GIVEN TASK
Locate every line in the listing below that contains the word "Open", and copy each such line in full. Matching is case-sensitive.

Extracted records
===

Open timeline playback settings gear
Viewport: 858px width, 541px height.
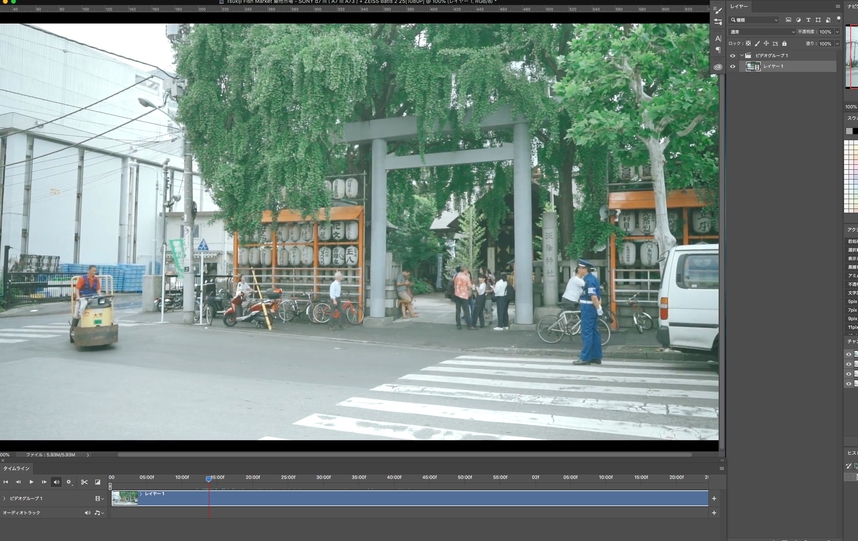[69, 482]
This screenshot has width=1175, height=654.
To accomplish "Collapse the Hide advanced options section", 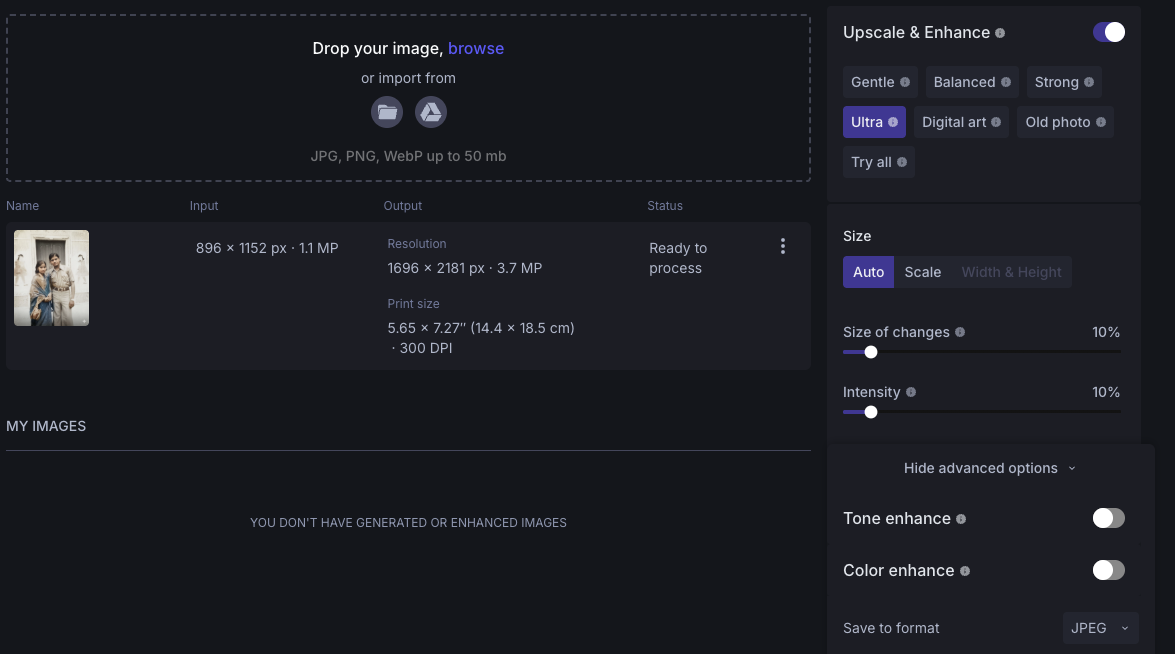I will tap(989, 468).
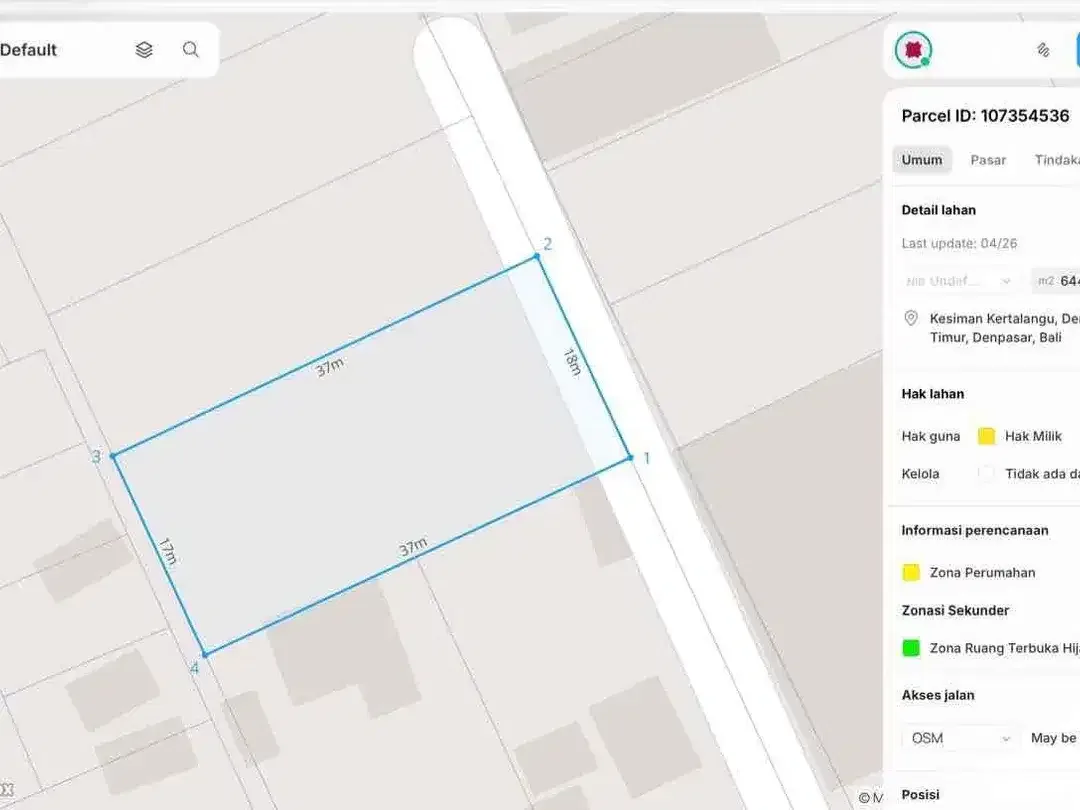This screenshot has height=810, width=1080.
Task: Click the location pin icon near address
Action: pos(911,318)
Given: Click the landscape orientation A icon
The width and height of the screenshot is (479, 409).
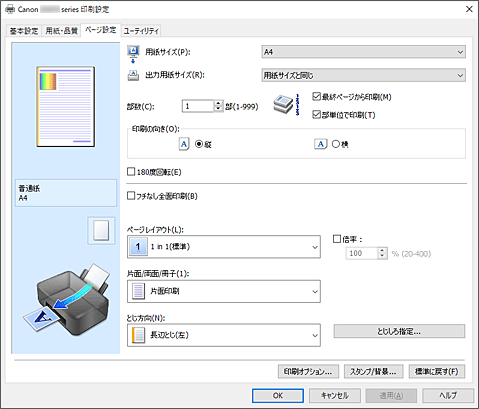Looking at the screenshot, I should (321, 144).
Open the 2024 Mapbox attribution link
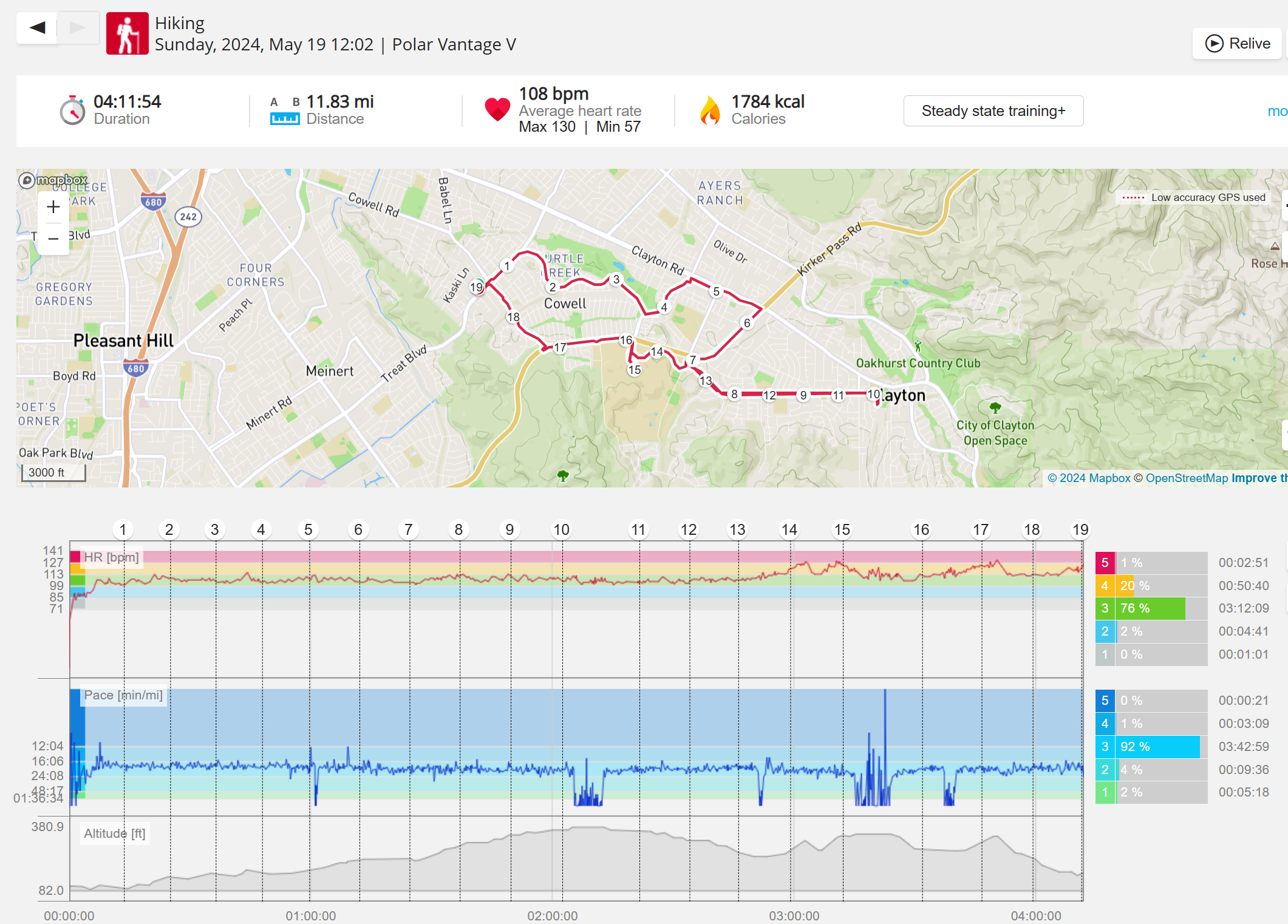Screen dimensions: 1288x924 tap(1089, 478)
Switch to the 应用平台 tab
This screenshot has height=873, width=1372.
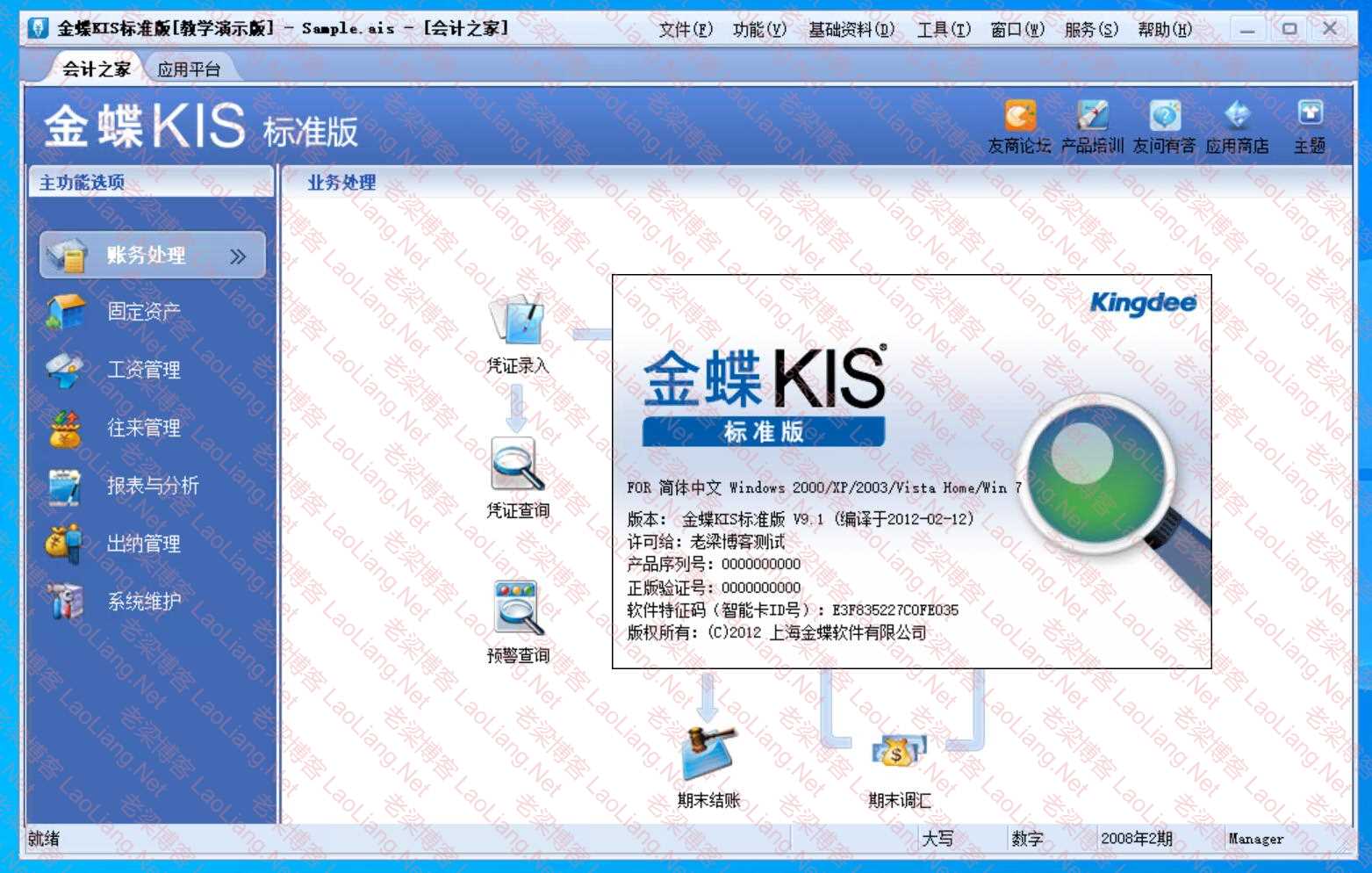(189, 69)
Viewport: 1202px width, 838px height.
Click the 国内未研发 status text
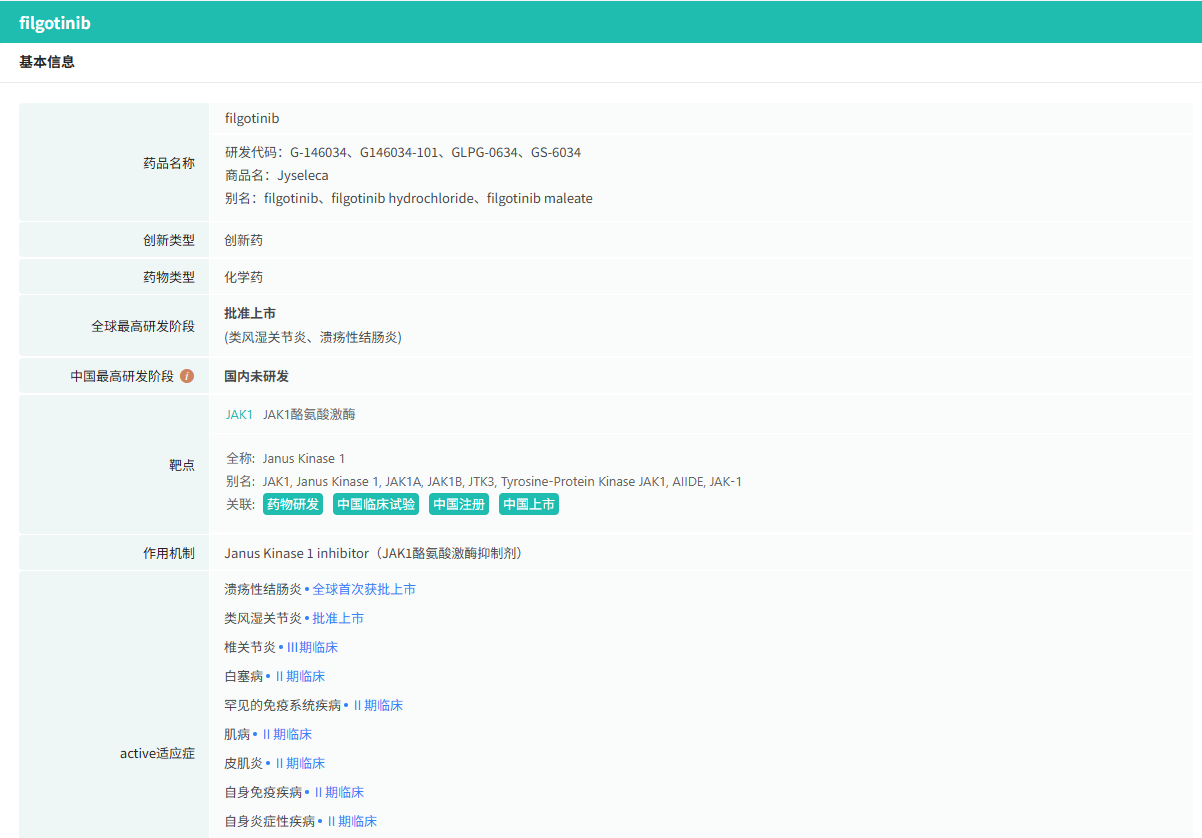(257, 377)
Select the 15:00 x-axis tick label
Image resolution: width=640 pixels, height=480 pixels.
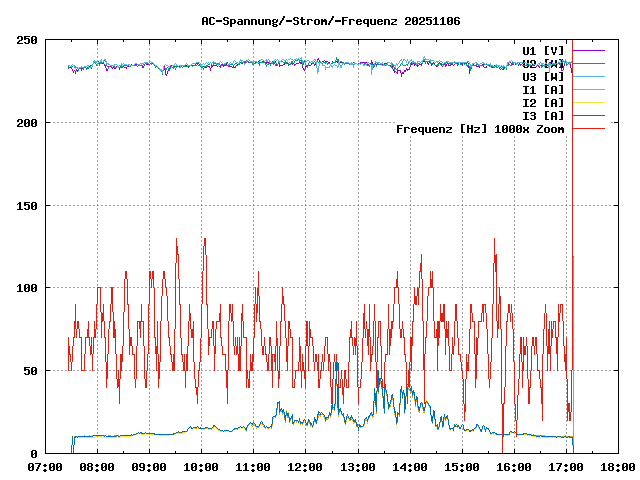tap(461, 467)
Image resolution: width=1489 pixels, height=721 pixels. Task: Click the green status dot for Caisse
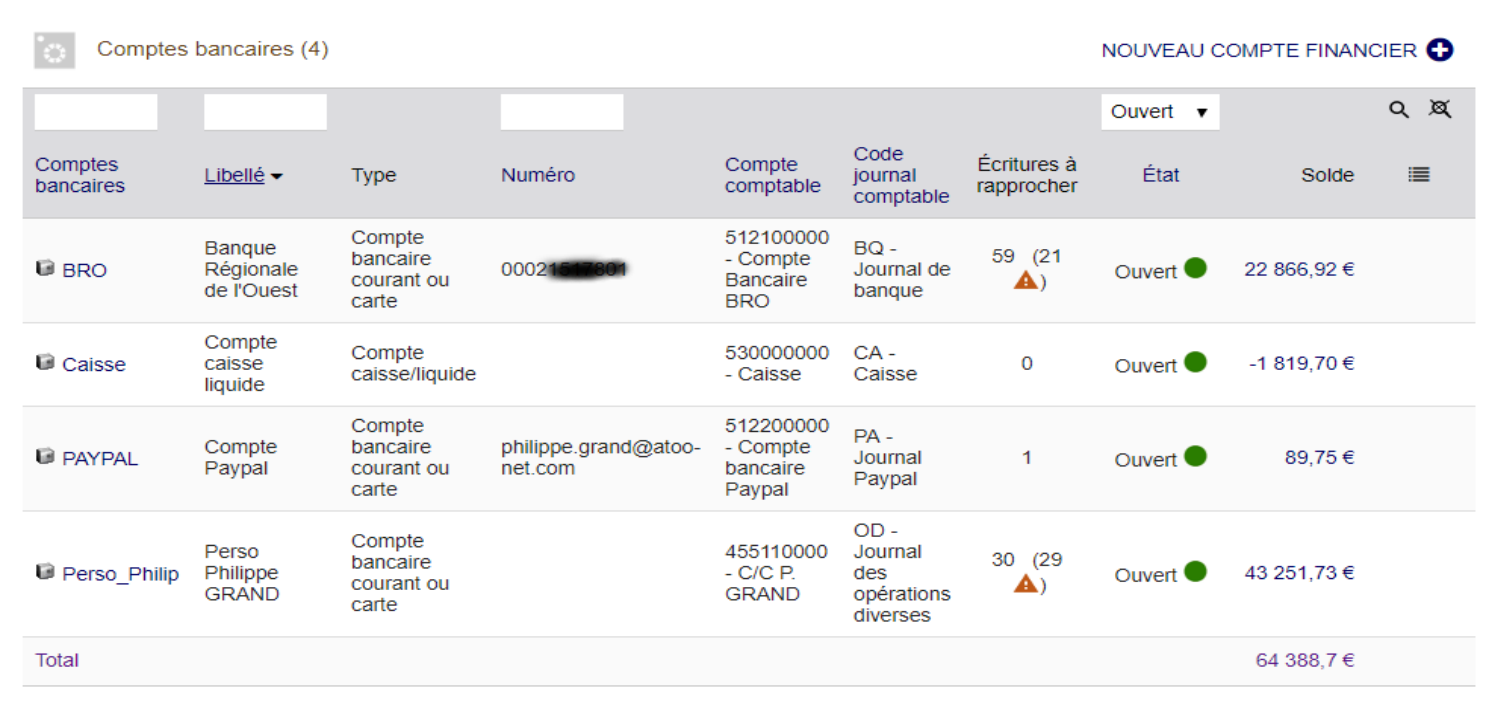[1195, 362]
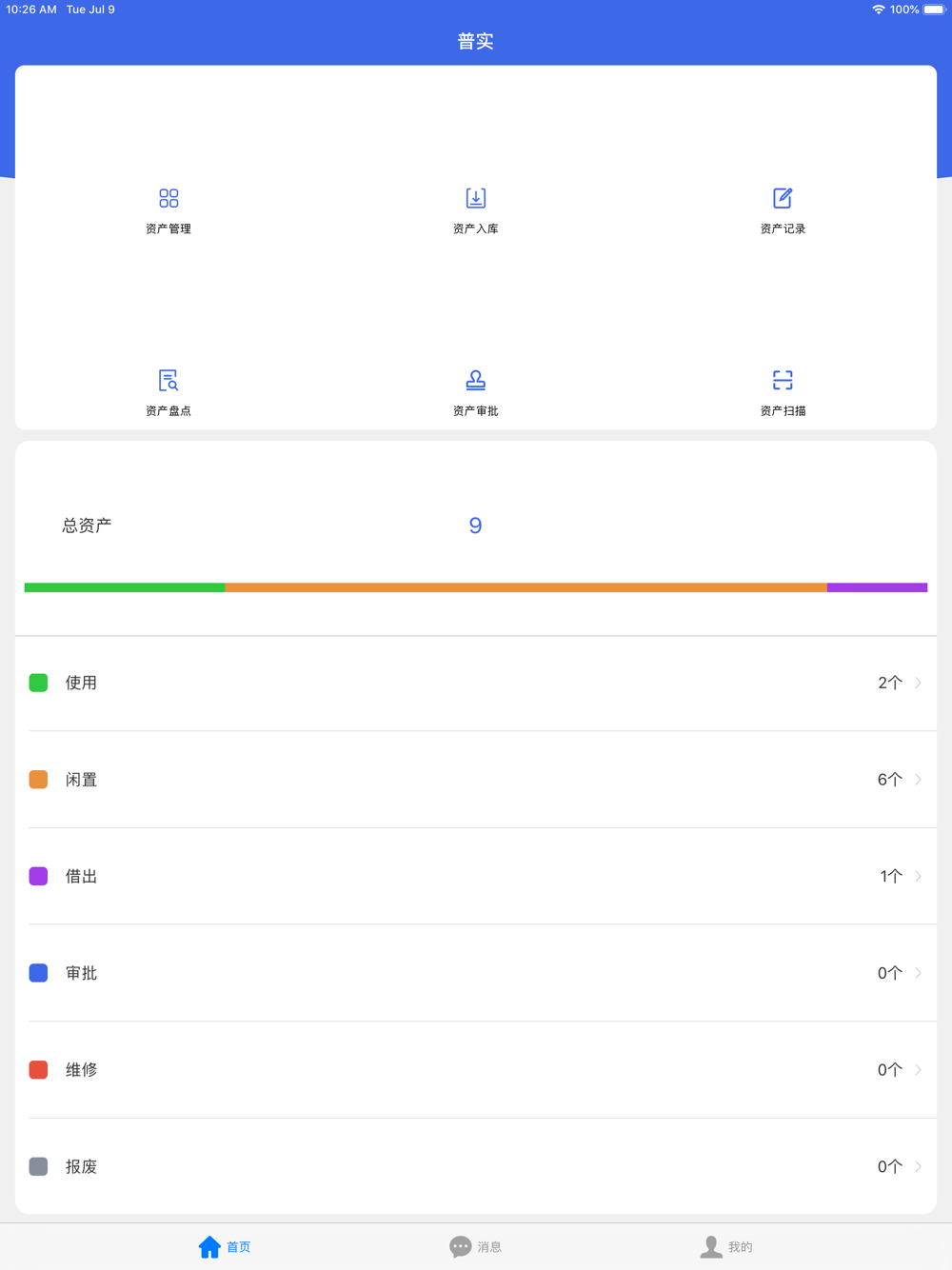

===

PROBLEM SOLUTION
Open timeline playback settings gear
Open the 2024 Mapbox attribution link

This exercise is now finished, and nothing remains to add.